By the way, Michelle Obama took some heat for writing her Princeton thesis on the gulf between black and white, but it turns out her freshman roommate was horrified at being placed with an African American and her mother threatened to pull her from the school.
Lots of blogger reaction to this NYT piece on McCain's advisers:
"One component of the fractious Republican Party foreign policy establishment -- the so-called pragmatists, some of whom have come to view the Iraq war or its execution as a mistake -- is expressing concern that Mr. McCain might be coming under increased influence from a competing camp, the neoconservatives, whose thinking dominated President Bush's first term and played a pivotal role in building the case for war."
One adviser's quote jumped out at Jonathan Chait:
" ' He operates too much off the cuff and has not done the deeper homework required of a presidential candidate.'
"That's quite an indictment, coming from his own supporters no less!
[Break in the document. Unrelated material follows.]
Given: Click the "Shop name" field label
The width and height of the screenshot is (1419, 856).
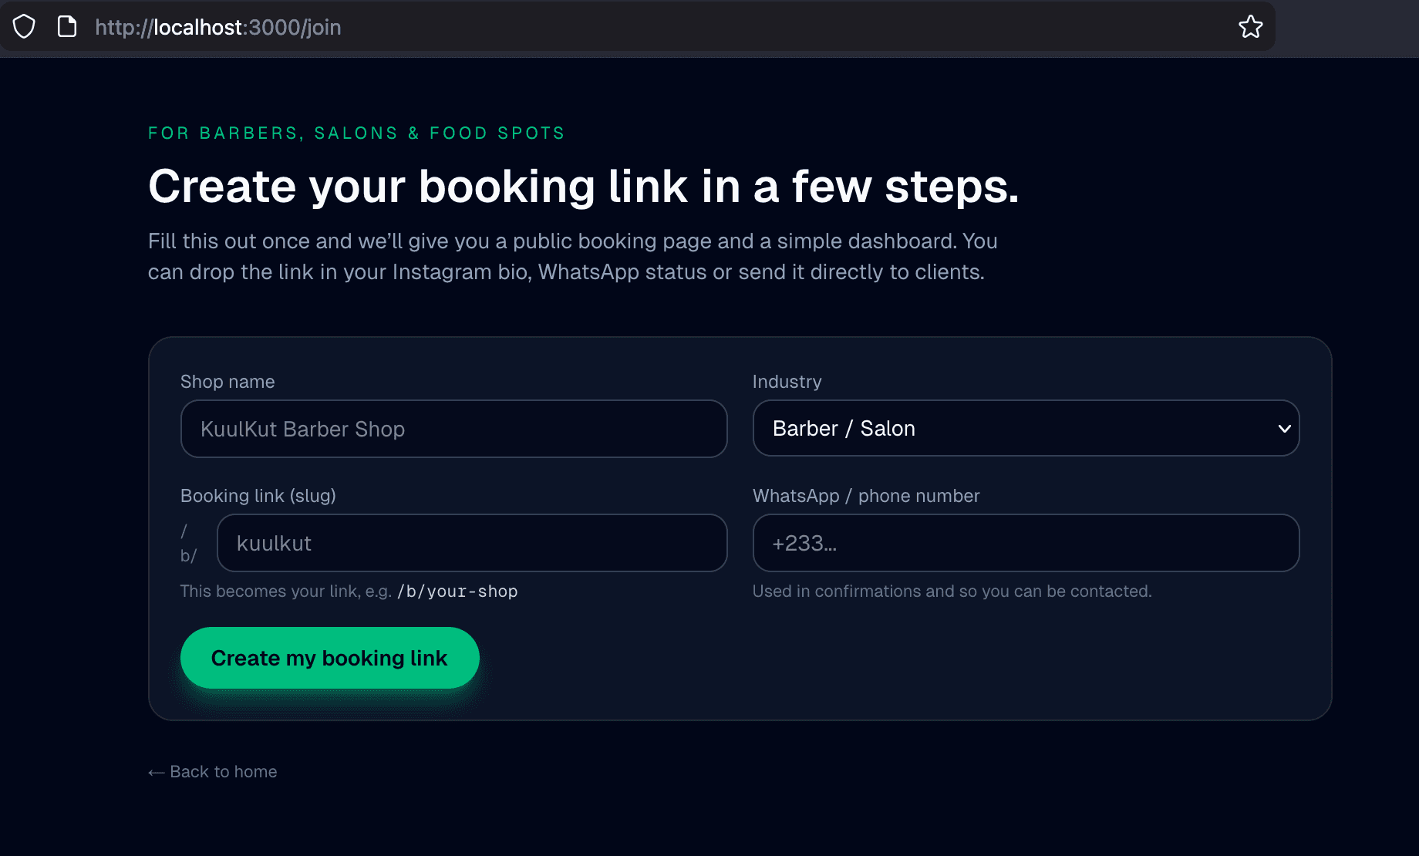Looking at the screenshot, I should (228, 382).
"I mention this because McCain has made foreign policy knowledge his main line of attack against Barack Obama . . . I think this line of attack represents a huge strategic blunder for McCain. Even if it works, McCain will drive expectations for Obama's understanding of foreign policy so low that he can't help but exceed them. Indeed, the most likely outcome is that the two candidates will debate, and Obama will prove himself as knowledgeable, or probably more knowledgeable, at which point Obama will clear the bar to be commander-in-chief and McCain's best issue will be gone.
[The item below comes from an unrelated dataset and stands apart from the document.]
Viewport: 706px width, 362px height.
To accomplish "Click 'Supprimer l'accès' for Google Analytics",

"If McCain's campaign was smart, they'd do what Republicans usually do, which is to frame the question not as one of knowledge but one of conviction-- that Democrat may have lots of book learning, but I'm the only one who understands in my gut how evil the bad guys really are."
This is a double fantasy, but Outside the Beltway has word of a poll on two unlikely tickets:
"A John McCain-[Condoleezza] Rice ticket would beat the Democratic 'Dream Ticket' of Barack Obama and Hillary Clinton in Clinton's 'home' state of New York, a Marist College poll shows."